» TEXTO DE REFERENCIA
En apenas una hora comienza una nueva entrega de Gran Hermano y tengo la sensación de que este puede ser una de las últimas ediciones del concurso que veamos… será la mala suerte de la que sería la décimotercera edición.
Nunca he sido superfan del concurso, aunque he seguido con cierto interés las fases finales de casi todas las ediciones, reconociendo a sus participantes y tomando partido por unos u otros en su afán por lograr el famoso maletín, y los numerosos contratos de polemista que lo acompañan. La presencia de Mercedes Milá también ayudaba, logrando animar muchos de los programas de los jueves, tanto por sus modelitos como por las broncas que monta a concursantes, familiares, ex-concursantes y amigos en las que demuestra que a veces se encuentra demasiado cómoda en su papel.
Sin embargo, este año el reality no me interesa en absoluto, ni por los concursantes, que no me despiertan interés ni simpatías, ni siquiera me molestan más allá del tono de voz de alguna de las chicas, ni por la constante toma de partido de Mercedes y sus numeritos.
Las audiencias tampoco están pasando por su mejor momento, especialmente desde que compite con la nueva y muy saludable temporada de Cuéntame, rondando el 17-18% de share, bastante bajo para los números que acostumbraba a conseguir el programa. ¿Estaremos pues ante la última temporada de Gran Hermano?¿Será la decadencia final de los realities, largamente anunciada pero que nunca termina de llegar?

» INSTRUCCIONES
1. Devuelve tal cual el trozo del texto sobre Gran Hermano que va desde "Las audiencias tampoco" hasta "termina de llegar?", este último incluido.
2. Contesta estas preguntas con lo que dice el texto sobre Gran Hermano:
(a) ¿Qué día de la semana eran los programas que animaba Mercedes Milá?
(b) ¿Con qué serie compite ahora el concurso?
(c) ¿Alrededor de qué share está teniendo?
3. Sigue escribiendo el texto sobre Gran Hermano a partir de su última frase.
Los ítems no tienen nada que ver con esta parte.

» LISTA DE ÍTEMS

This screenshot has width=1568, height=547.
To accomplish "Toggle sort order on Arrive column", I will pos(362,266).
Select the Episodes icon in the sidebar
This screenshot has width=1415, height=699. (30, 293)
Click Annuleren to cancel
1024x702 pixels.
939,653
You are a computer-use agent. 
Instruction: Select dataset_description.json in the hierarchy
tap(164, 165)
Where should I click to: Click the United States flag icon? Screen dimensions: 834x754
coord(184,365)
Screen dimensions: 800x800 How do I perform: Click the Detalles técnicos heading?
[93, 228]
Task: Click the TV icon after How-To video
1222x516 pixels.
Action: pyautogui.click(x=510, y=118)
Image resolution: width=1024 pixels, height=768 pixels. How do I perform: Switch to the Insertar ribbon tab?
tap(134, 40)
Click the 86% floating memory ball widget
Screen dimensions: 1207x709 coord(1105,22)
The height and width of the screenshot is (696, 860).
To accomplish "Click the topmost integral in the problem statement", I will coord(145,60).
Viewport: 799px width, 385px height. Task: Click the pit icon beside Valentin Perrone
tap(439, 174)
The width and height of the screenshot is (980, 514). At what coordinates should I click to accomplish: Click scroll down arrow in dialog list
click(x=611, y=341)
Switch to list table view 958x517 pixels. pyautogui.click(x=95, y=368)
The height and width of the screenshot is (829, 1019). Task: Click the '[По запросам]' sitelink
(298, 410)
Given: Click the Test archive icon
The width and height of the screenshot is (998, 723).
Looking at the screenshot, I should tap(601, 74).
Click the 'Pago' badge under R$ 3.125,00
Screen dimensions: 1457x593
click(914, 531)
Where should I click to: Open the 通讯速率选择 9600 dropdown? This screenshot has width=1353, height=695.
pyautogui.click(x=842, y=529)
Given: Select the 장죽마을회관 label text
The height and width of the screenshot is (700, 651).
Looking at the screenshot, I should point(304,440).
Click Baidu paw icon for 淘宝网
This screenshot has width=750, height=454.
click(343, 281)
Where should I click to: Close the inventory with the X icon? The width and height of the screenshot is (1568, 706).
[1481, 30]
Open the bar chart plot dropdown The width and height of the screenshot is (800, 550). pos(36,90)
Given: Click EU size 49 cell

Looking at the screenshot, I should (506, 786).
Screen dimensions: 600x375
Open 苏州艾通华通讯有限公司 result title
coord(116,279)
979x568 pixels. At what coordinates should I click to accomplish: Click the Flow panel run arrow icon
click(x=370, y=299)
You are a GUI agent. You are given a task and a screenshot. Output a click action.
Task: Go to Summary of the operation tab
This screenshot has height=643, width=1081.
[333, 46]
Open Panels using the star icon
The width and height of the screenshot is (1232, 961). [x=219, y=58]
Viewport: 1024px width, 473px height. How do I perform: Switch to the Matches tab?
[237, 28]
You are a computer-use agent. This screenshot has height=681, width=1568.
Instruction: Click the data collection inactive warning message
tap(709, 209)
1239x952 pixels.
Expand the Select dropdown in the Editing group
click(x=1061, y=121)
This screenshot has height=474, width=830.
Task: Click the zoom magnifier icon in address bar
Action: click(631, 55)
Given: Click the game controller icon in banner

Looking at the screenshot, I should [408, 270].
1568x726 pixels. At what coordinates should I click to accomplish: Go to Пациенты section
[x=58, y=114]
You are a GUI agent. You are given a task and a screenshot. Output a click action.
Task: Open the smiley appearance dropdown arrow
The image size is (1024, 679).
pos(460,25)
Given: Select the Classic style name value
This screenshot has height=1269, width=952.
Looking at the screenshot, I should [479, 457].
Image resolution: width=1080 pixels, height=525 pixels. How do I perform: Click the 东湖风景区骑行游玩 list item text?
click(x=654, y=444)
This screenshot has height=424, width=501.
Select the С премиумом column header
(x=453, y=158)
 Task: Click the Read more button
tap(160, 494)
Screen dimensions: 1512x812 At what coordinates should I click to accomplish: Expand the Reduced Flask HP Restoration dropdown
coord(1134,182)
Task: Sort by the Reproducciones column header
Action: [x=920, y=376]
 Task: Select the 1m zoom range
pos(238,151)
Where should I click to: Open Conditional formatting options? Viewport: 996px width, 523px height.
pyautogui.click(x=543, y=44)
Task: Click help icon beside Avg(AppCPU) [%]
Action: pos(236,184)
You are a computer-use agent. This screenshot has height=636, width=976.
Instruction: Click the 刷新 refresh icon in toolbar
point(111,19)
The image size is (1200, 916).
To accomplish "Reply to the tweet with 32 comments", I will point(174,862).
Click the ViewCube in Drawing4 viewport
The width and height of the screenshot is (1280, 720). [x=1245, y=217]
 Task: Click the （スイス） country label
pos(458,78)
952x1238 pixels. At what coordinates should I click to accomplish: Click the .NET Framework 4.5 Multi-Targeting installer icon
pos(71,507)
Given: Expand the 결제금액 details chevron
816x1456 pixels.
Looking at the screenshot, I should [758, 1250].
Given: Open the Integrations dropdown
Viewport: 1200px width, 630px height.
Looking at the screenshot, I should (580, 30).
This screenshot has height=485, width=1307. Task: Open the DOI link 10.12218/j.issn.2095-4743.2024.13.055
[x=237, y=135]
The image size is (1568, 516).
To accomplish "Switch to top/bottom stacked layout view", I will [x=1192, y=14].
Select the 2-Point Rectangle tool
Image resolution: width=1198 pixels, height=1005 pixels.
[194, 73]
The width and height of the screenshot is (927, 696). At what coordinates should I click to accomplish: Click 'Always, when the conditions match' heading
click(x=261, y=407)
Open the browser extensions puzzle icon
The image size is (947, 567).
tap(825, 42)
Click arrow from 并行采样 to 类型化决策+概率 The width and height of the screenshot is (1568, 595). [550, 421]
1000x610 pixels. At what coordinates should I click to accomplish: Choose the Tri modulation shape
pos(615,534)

» RESPUESTAS DEL EJERCICIO
1.
Las audiencias tampoco están pasando por su mejor momento, especialmente desde que compite con la nueva y muy saludable temporada de Cuéntame, rondando el 17-18% de share, bastante bajo para los números que acostumbraba a conseguir el programa. ¿Estaremos pues ante la última temporada de Gran Hermano?¿Será la decadencia final de los realities, largamente anunciada pero que nunca termina de llegar?

2.
(a) Los jueves.
(b) Con Cuéntame.
(c) Alrededor del 17-18%.

3.
En enero se estrena Operación Triunfo, que sin la presencia de Risto en el jurado, pero con la de Nina en el despacho de dirección, intentará volver a sus orígenes y recuperar el interés de la audiencia por un reality en el que la gente tiene talento para algo más que llevar una minifalda o mostrar los musculitos. Si este tampoco funciona, puede que Telecinco haya perdido el toque… o que simplemente nos hayamos aburrido ya de ver siempre el mismo formato.
El problema que veo yo, más que en Gran Hermano en sí, es en la filosofía que lo acompañó desde su nacimiento, una filosofía de endogamia televisiva. Al final los contenidos han degenerado tanto, que un programa como Sálvame ocupa la práctica totalidad de la tarde (con el permiso del irreductible Pasapalabra, y suerte que aún existe).